Работавший в газете 30-летний фотограф, еврей, почему-то (почему-то?) принимал и меня за еврейку и очень хорошо ко мне относился. До такой степени хорошо, что чуть ли не при каждой деловой встрече вручал мне профессиональные снимки, на которых я была изображена в самом лучшем для моей внешности свете. А, кроме того, со всей душой оформлял к моим публикациям необходимые фотоматериалы. Однажды он сказал:
– Слушай, зачем ты балуешься сигаретами? Тебе это не идет! Неужели ты хочешь стать такой же, как все эти высохшие репортерши и корректорши, от которых несет табаком? Мне просто жалко смотреть, как милое, молодое существо себя губит!
Когда год закончился, фотограф решил со мной поговорить более откровенно о своих чувствах. Ты, – сказал он, – человек очень нравственный. Поэтому я и весь этот год не смел, и теперь тоже не смею предложить тебе выйти за меня замуж. Я – старый прожженный фоторепортер, – констатировал он, – Мы не подходим. Он действительно казался мне очень старым, ведь тридцать лет – это страшно много… Вы так здорово мне помогли, – говорю я смущенно, – вы совершенно избавили меня от комплекса неполноценности. Когда я училась в школе, то все время чувствовала себя непривлекательной, заумной, никому не нужной вундеркиндихой. А теперь, благодаря вам, я знаю, что во мне что-то есть….
Да, несомненно, в тебе что-то есть, – уходя, говорит он с присущей нашему народу печалью. Нашему народу? Какому это нашему народу? Еврейскому, что ли?

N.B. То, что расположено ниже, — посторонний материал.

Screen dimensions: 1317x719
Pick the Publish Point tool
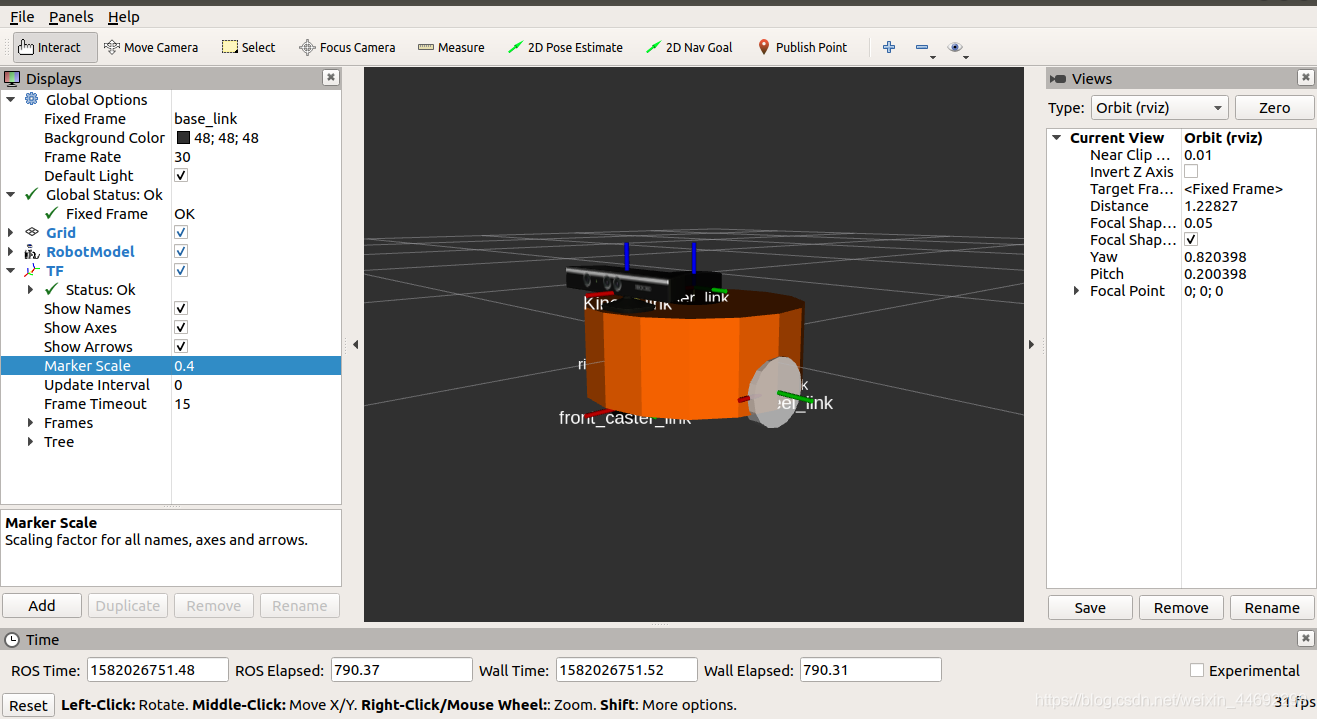pyautogui.click(x=802, y=47)
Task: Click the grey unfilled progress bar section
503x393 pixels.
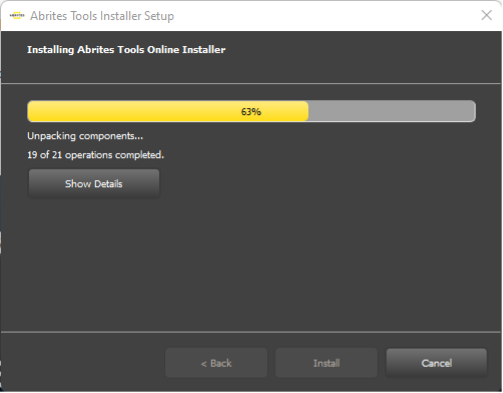Action: pyautogui.click(x=392, y=111)
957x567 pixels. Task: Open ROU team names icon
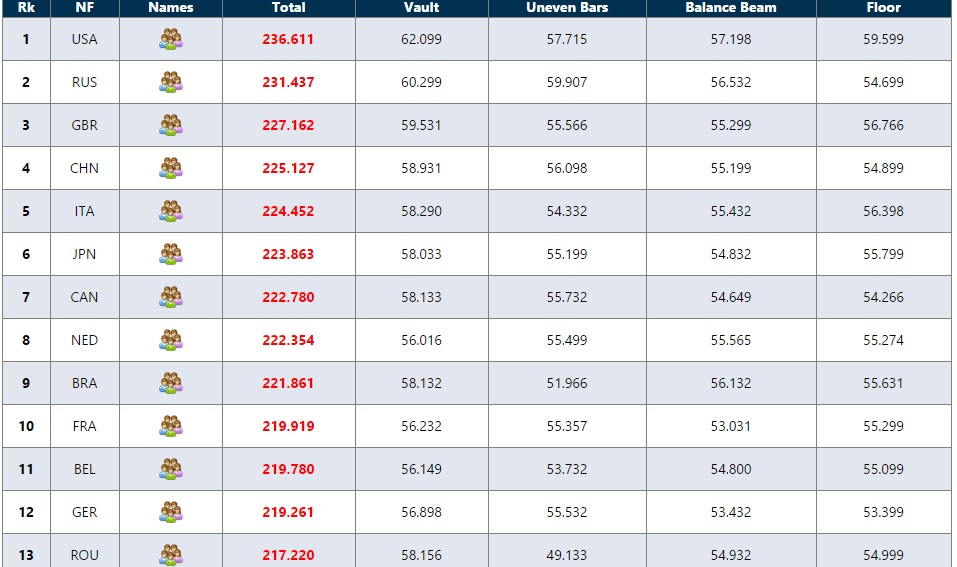[171, 554]
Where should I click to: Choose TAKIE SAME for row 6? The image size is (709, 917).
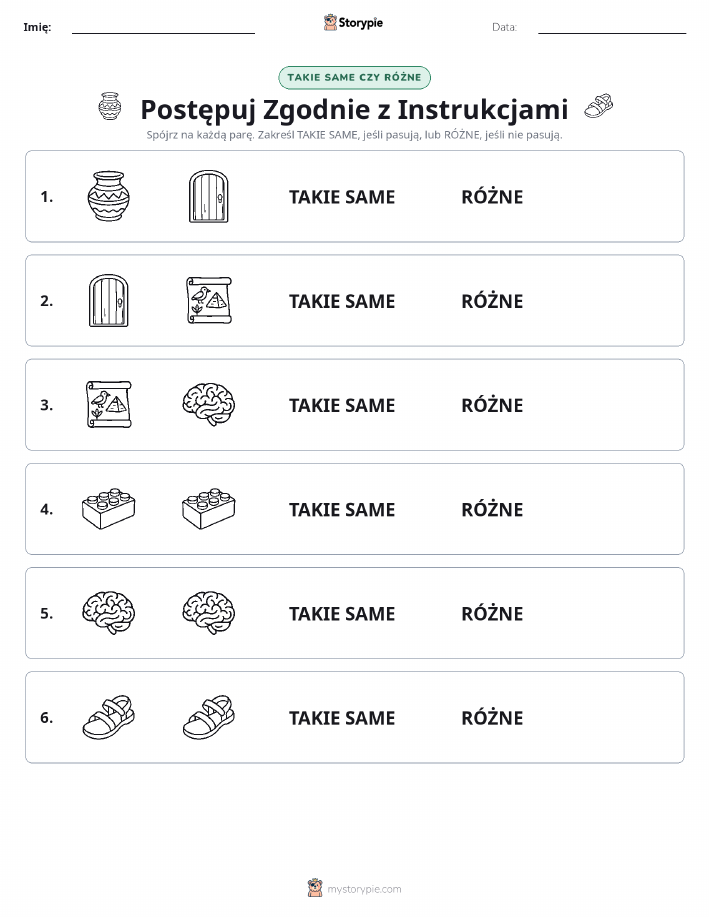(342, 718)
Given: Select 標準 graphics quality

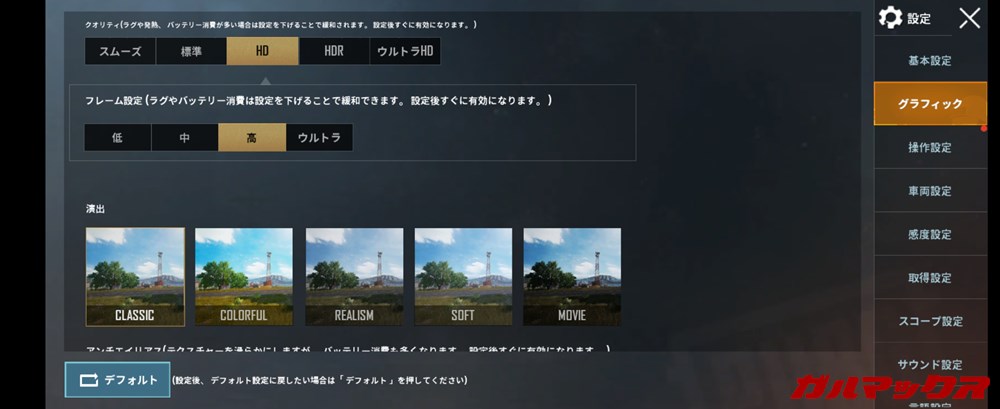Looking at the screenshot, I should click(191, 52).
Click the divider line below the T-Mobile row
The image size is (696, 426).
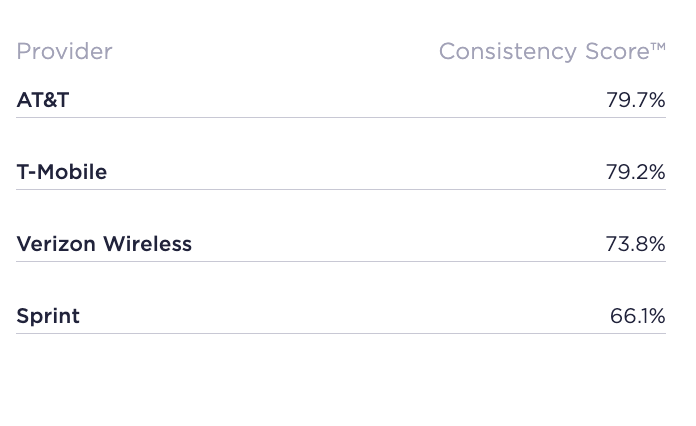[340, 189]
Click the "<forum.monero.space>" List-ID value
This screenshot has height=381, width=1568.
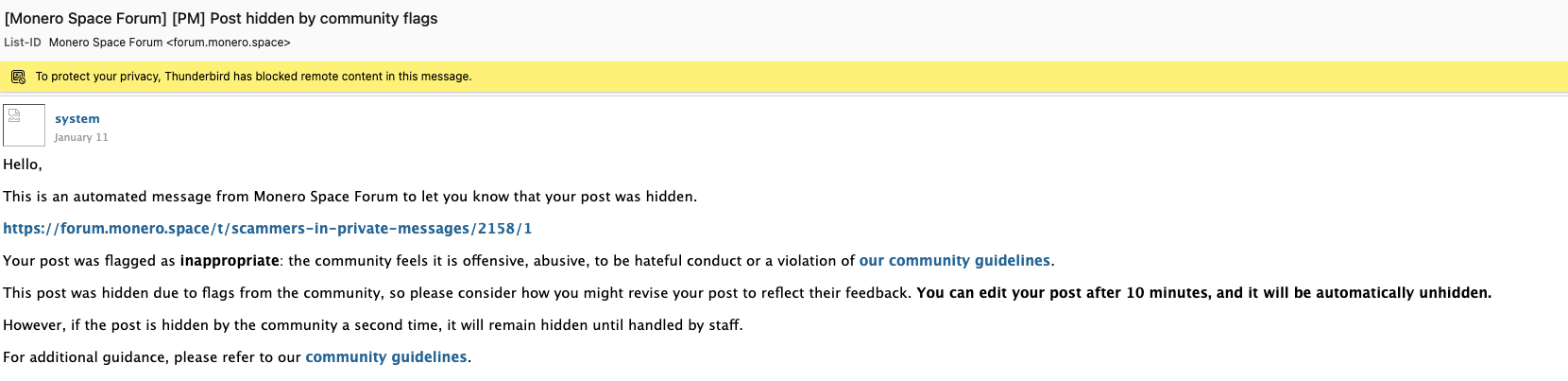pos(229,43)
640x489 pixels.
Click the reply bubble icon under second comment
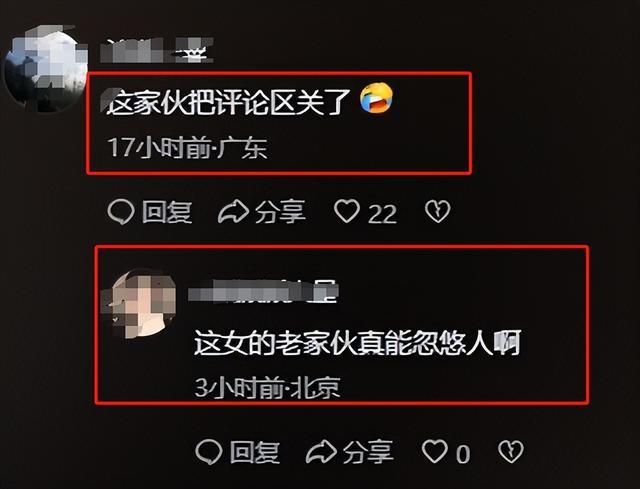209,452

…Да, к тому времени я уже так начиталась Шолом-Алейхема, что воспринимала описываемый им еврейский народ почти как свой. Однако не имела никакого представления о реальных, современных евреях, кроме тех, которые были в моей жизни. К ним относились моя мама, умненький Кантор, старички в синагоге, и теперь еще этот влюбленный фотограф.
Тайна еврейских глаз не была мной разгадана, зато шаблонный образ жида-ростовщика из классической литературы окончательно померк, и старая, обывательская позиция по отношению к евреям уже казалась мне смешной. К тому же муж моей сестры однажды совершенно серьезно заявил, что огромный процент мировых гениев – это именно евреи! Теперь мне даже нравилось, что происхождение моей мамы столь таинственно, и я могла в какой-то мере вжиться в образ иудейки, все больше увлекаясь романтикой магических слов: Звезда Давида, Гнет изгнанья, Дщерь Сиона… Завершается год журналистской практики, и я иду к главному редактору с тем, чтобы показать ему все свои публикации и получить желанную Характеристику-рекомендацию, необходимую для поступления в университет. В этом документе мне написали, что у меня изумительное чувство стиля, и с такой характеристикой было не стыдно ехать в Москву.
Я попрощалась с бабушкой и дедушкой, неловко увернулась от Вовкиного поцелуя, слегка алкогольного, но искреннего, получила мудрые наставления сестры Вали и насмешливые советы ее мужа, после чего обвела взглядом пианино, гостиную с балконом, на котором теперь будет меня ждать мой велосипед, вздохнула и вместе с папой и мамой вышла из дому, ощущая запах жасмина, наполнявший наш двор в эту июньскую пору.
…В поезде устраиваюсь было на верхней полке, но заснуть не дают разговоры в смежном купе. Аморальная проводница плацкартного вагона и горячие грузины спорят о чем-то насущно-важном для них. Наконец проводница соглашается. Они веселятся всю ночь, пьют, гуляют. Я обиженно слоняюсь по коридору в джинсах и рубахе. Обида двойная: во-первых, почему не дают спать, а во-вторых, если уж пристают, то почему, скажем, не ко мне?
Если бы я в то время знала Песнь песней Соломонову, то подумала бы такой строчкой: Не будите любовь, девы иерусалимские, не будите любовь, доколе она не придет сама…. А впрочем, я-таки знала эту строчку. Но не из оригинала, не из еврейской святой книги, а из повести Куприна Суламифь…
9. Москва слезам не верит
Кремлевские башни с их алыми звездочками на фоне синего неба встречают меня на пути зданию факультета журналистики. Какая красотища! Мой взгляд просто тонет в этих далях.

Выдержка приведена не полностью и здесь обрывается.